Analysis of the Optimization Principle of SQL Index Condition Pushdown

Analysis of the Optimization Principle of SQL Index Condition Pushdown

1. Problem Background: Limitations of Composite Index Queries

Assume there is a user table users with the following fields:

CREATE TABLE users (
    id INT PRIMARY KEY,
    name VARCHAR(50),
    age INT,
    city VARCHAR(50),
    KEY idx_age_city (age, city)
);

Query Requirement: Find users older than 20 whose city starts with "Beijing":

SELECT * FROM users WHERE age > 20 AND city LIKE 'Beijing%';

Execution Process Without Using Index Condition Pushdown:

  1. Index Scan: Locate all records with age > 20 along the composite index idx_age_city (the index can quickly locate the age range).
  2. Row Retrieval (Back to Table): For each qualifying index record, immediately access the primary key index (clustered index) to read the full data row.
  3. City Filtering: Apply the city LIKE 'Beijing%' condition to filter the read data rows at the server layer.

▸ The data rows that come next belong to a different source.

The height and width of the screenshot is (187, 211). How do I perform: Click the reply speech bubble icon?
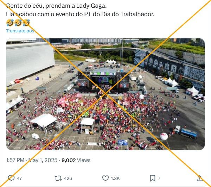tap(11, 178)
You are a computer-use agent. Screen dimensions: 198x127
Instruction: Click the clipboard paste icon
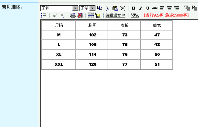115,8
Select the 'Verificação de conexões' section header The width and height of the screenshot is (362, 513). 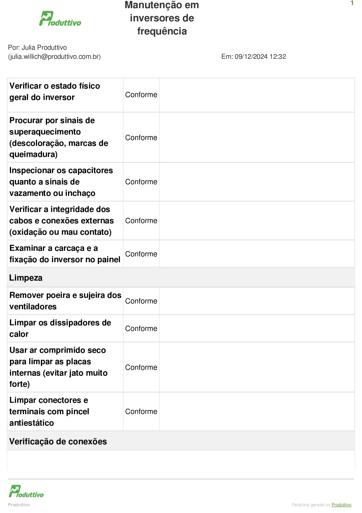(58, 441)
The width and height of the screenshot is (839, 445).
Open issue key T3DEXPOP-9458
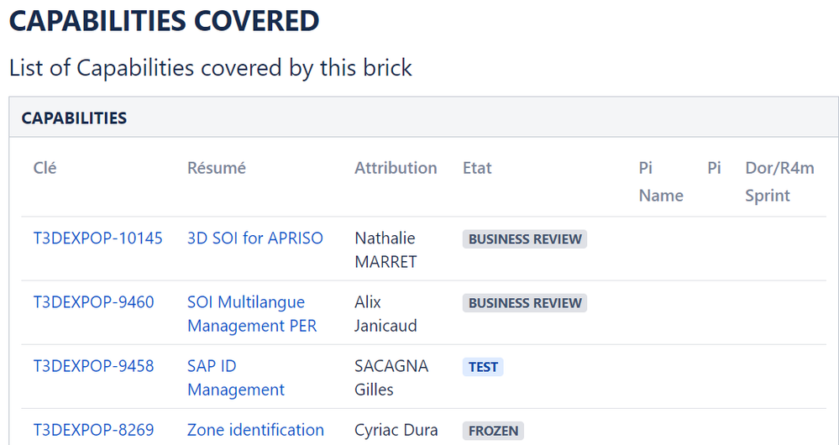[93, 366]
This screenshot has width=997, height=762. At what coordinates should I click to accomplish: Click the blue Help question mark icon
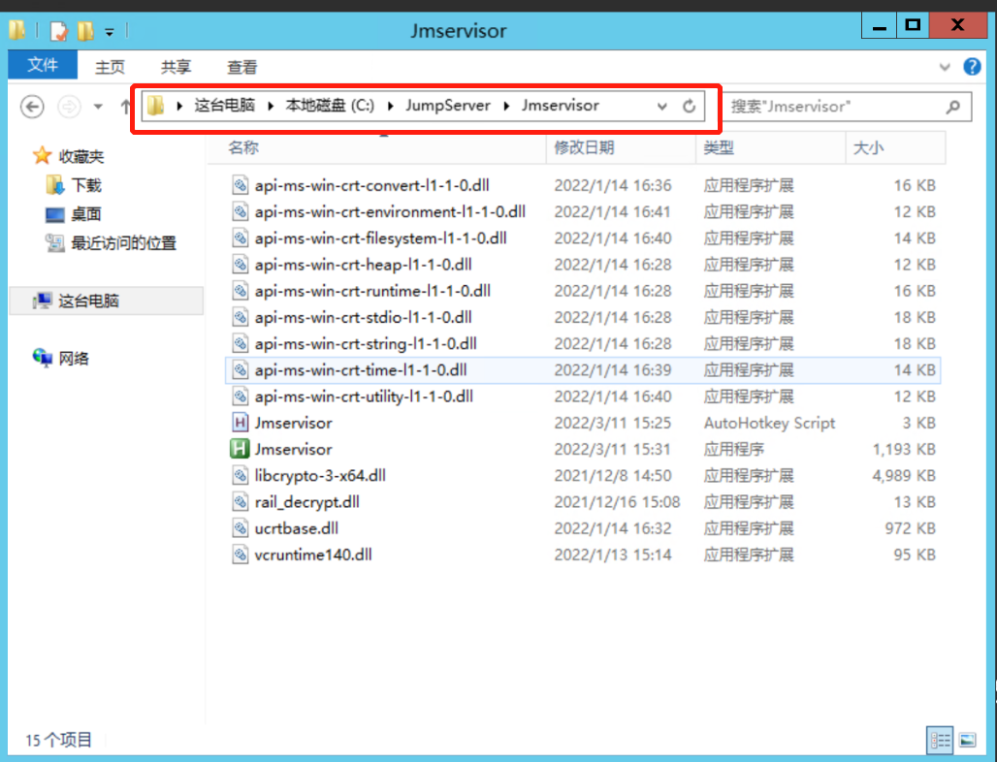972,66
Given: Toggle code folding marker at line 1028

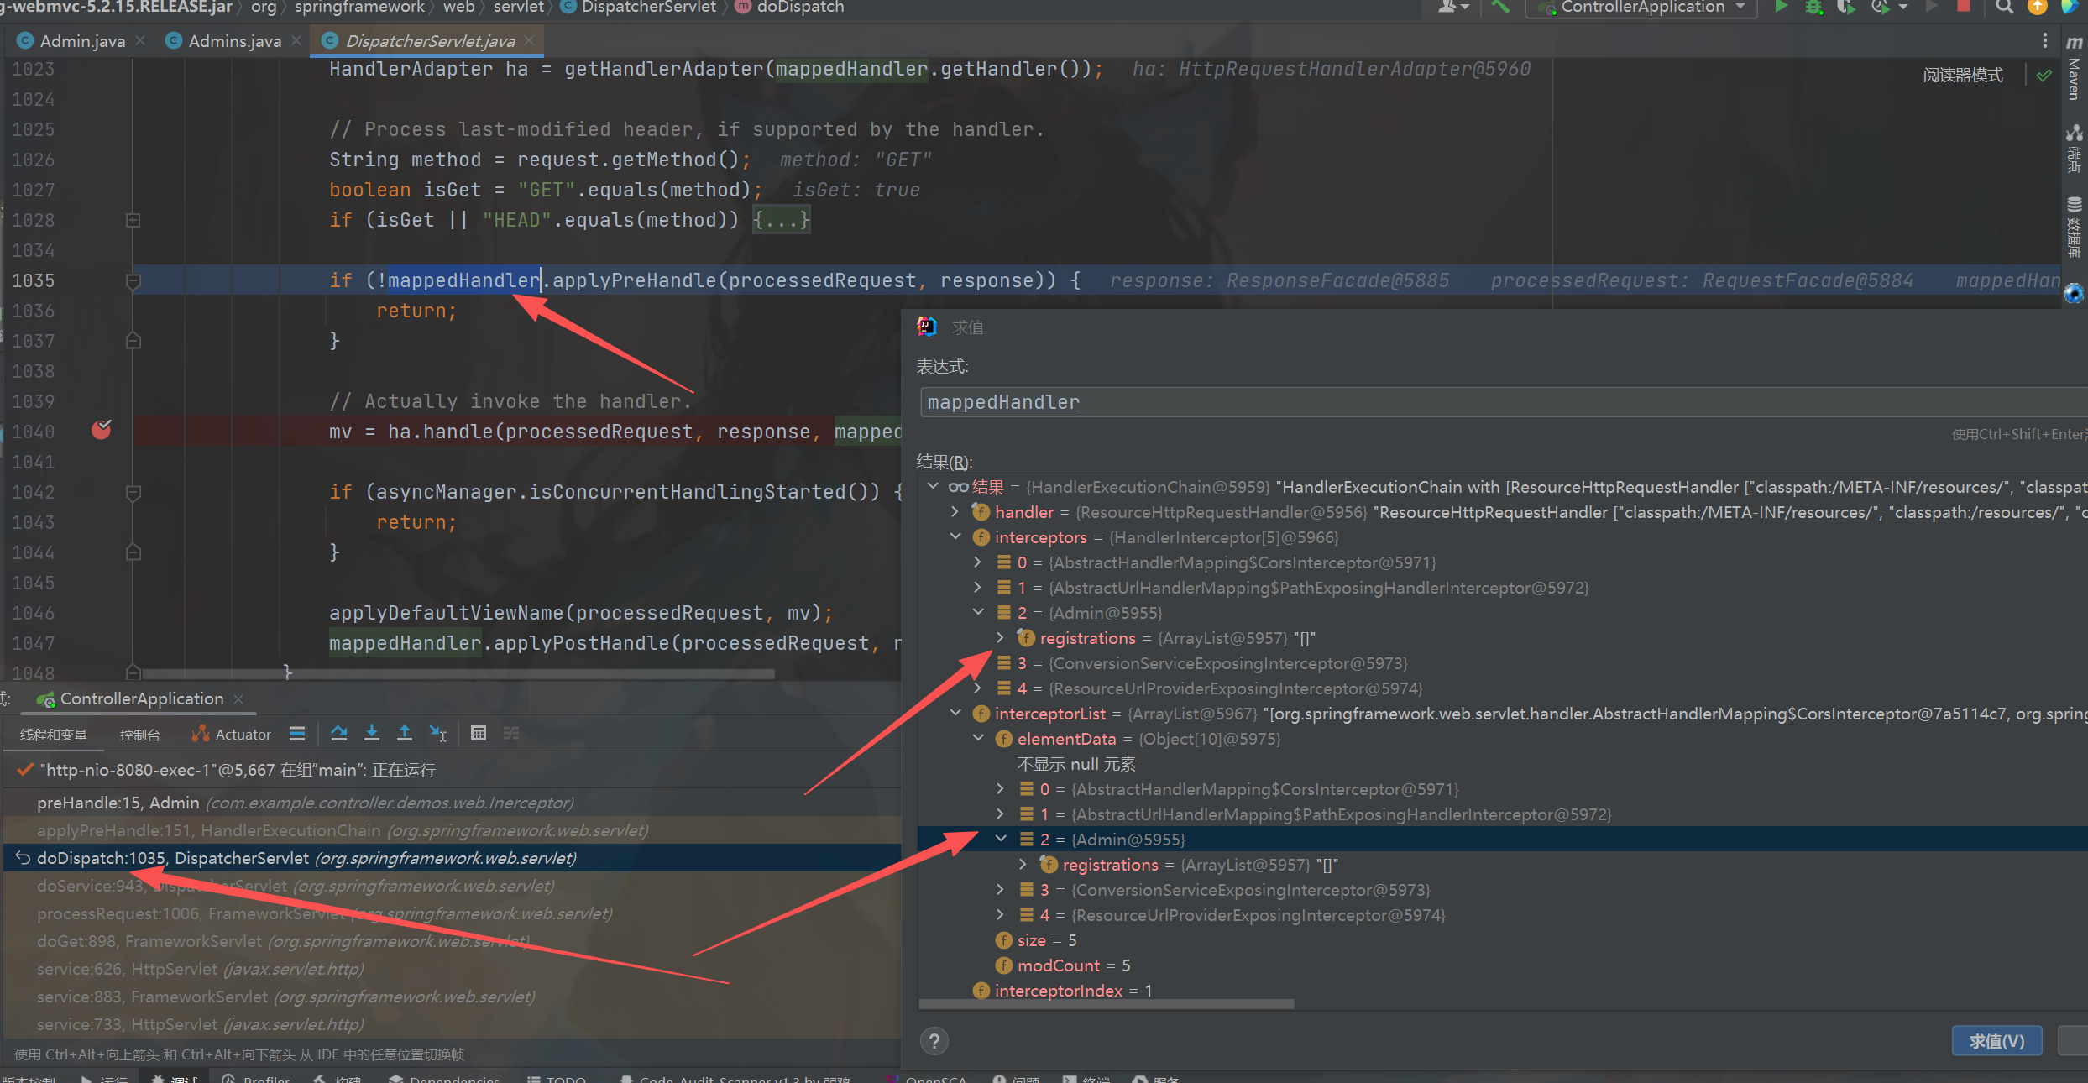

Drawback: Even if some records are ultimately filtered out because they do not meet the city condition, unnecessary row retrieval operations are still triggered, causing unnecessary disk I/O.


2. Core Idea of Index Condition Pushdown

Index Condition Pushdown (ICP) pushes the filtering conditions, which would originally be processed at the server layer, down to the storage engine layer for execution:

  • The storage engine directly applies the city LIKE 'Beijing%' condition for filtering during the index scan phase.
  • Row retrieval is performed only for index records that satisfy both age > 20 and city LIKE 'Beijing%'.

3. Workflow of Index Condition Pushdown (Taking MySQL's InnoDB as an Example)

Execution Steps After Enabling ICP:

  1. Index Scan: The storage engine locates the first record with age > 20 from the idx_age_city index.
  2. Pushed-Down Condition Filtering: Check if the index record satisfies city LIKE 'Beijing%':
    • If it does, perform row retrieval, read the full data row, and return it to the server layer.
    • If it does not, skip this index record directly and continue scanning the next one.
  3. Server Layer Filtering: The server layer performs final validation on the returned data rows (e.g., validating other non-index conditions).

Comparison of Effects:

  • Without ICP: Number of row retrievals = Number of all records with age > 20.
  • With ICP: Number of row retrievals = Number of records satisfying both age > 20 and city LIKE 'Beijing%'.

4. Applicable Scenarios and Limitations of Index Condition Pushdown

Applicable Conditions:

  1. The query involves a prefix column of a composite index (e.g., age) for a range query, with subsequent columns (e.g., city) used as filtering conditions.
  2. The column for the pushed-down condition must be an index column (e.g., city is part of the composite index).
  3. Supported condition types: =, >, <, LIKE 'prefix%', etc. (LIKE '%suffix' is not supported).

Limitations:

  • Subqueries or function calls (e.g., city LIKE CONCAT('Bei', '%')) may not be pushable.
  • Full-text indexes or spatial indexes are not applicable to ICP.
  • When accessing the full data row is necessary to evaluate the condition (e.g., the query involves non-index columns), pushdown is not possible.

5. Practical Case Verification

Checking if ICP is Enabled:
Observe the Extra field through the execution plan (Explain):

EXPLAIN SELECT * FROM users WHERE age > 20 AND city LIKE 'Beijing%';
  • Without ICP enabled: Extra shows Using where (filtering only at the server layer).
  • With ICP enabled: Extra shows Using index condition (condition pushed down to the storage engine).

Performance Comparison:
Assume the table has 100,000 records, of which 50,000 satisfy age > 20, and only 1,000 ultimately meet the city condition:

  • Without ICP: 50,000 row retrievals.
  • With ICP: Only 1,000 row retrievals, reducing I/O overhead by approximately 98%.

6. Summary and Optimization Suggestions

  • Advantages: Significantly reduces the number of row retrievals, lowering CPU and disk I/O pressure, especially suitable for scenarios involving range queries + filtering with composite indexes.
  • Configuration: ICP is enabled by default in MySQL 5.6+. It can be controlled via optimizer_switch='index_condition_pushdown=on'.
  • Design Suggestions: Reasonably design the order of composite indexes, place range query columns last, or utilize the ICP feature by including filtering columns in the index.